His hands were on the trade deadline, where longtime captain Claude Giroux left the team with an ultimatum in trading him to a specific contender. The best Fletcher could do in return from Florida was Owen Tippett and a 2024 first-round pick.
They let him handle this past offseason, which saw a lot of stancing for aggressive retooling, trading three draft picks for Tony DeAngelo and start to clear cap space for a potential big signing with a buyout of Oskar Lindblom’s contract, only to pivot last second and be out on any free agent sweepstakes.
They allowed him to re-sign Rasmus Ristolainen for five more years at the trade deadline in 2022. They allowed him to extend Travis Sanheim for eight more years prior to the start of this season. They allowed him to work free agency in a different way, only bringing back Justin Braun and adding Nicolas Deslauriers.
The Braun deal was at least a one-year reunion, a commitment for only the season ahead. Deslauriers’ deal came with a four-year term. These are decisions that will impact the franchise for years to come and have only prolonged where things are now.
That said, if you think removing the current GM from his position is the only move, you haven’t been paying attention to the franchise. In the grand scheme of things, it barely puts a dent into the changes that need to be made.

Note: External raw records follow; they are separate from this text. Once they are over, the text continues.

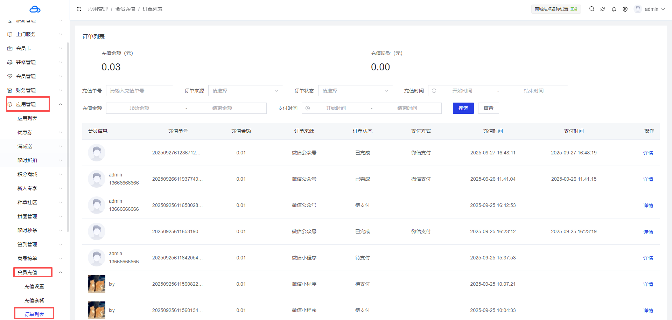Open the 订单状态 dropdown
The width and height of the screenshot is (672, 320).
pyautogui.click(x=355, y=91)
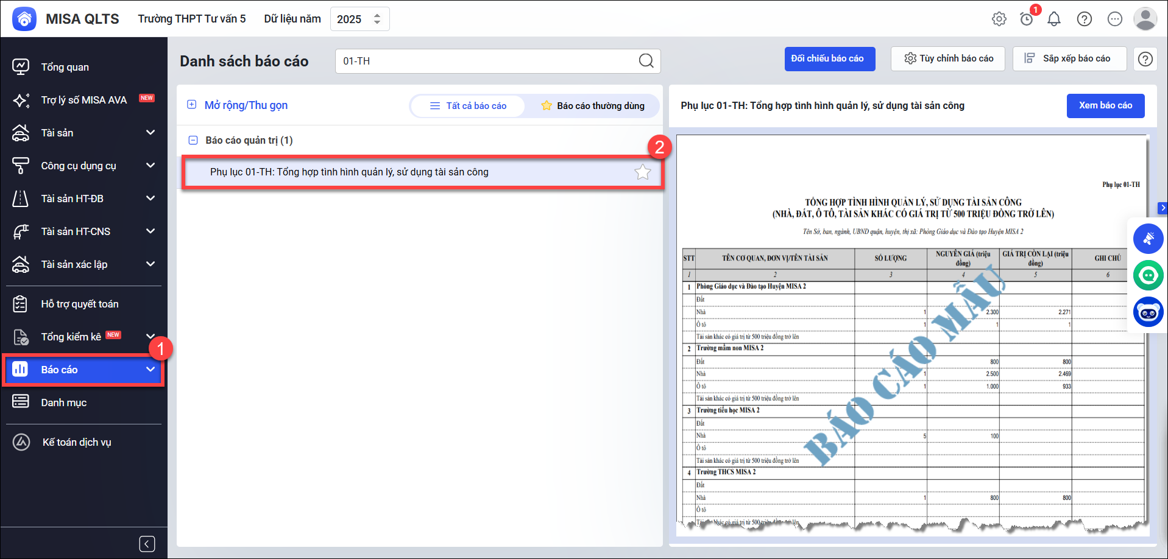Switch to Báo cáo thường dùng tab
The image size is (1168, 559).
tap(592, 106)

If the Flyers were to fire Fletcher, who would even take over? Would they choose to give the reins to Danny Briere, who just last year officially joined the front office to be molded as a potential GM of the future? Would they name an interim from among the management-by-committee senior advisor group that includes Bobby Clarke, Paul Holmgren, and Dean Lombardi? Can that group of senior advisors be trusted to head the search for the next GM?
The bottom line is that the Flyers need to make an admission, one that needs to come from ownership on down. The franchise needs to admit that the state of the franchise has never been worse. They need to admit that the only way out is to allow the whole thing to bottom out and that includes the management group as a whole.
There are no shortcuts to what the Flyers need to do on the ice. It starts this season with a draft that could land them a generational player. But that can’t be a one-and-done operation. The Flyers picked fifth overall in last year’s draft and may have a piece worth building around in Cutter Gauthier. That remains to be seen in the years ahead. But that is also the first of several years of drafting high, performing low, and accepting the reality that is rebuilding.
It’s a word that the organization has seldom, if ever, used. But it needs to become part of the regular vocabulary. This type of rebuilding process has resulted in recent Stanley Cups for Tampa Bay and Colorado. It has amounted to teams like New Jersey, Toronto, and Detroit to actively hold playoff spots today.
It’s time for the Flyers to catch up to today’s way of building in the NHL. It is imperative to get on course and get on-board with a plan designed to build it properly. It may be even more critical to make the changing of the guard as soon as possible too, not for the sake of this season, but to stop the continuous damage being done by the current regime in the front office.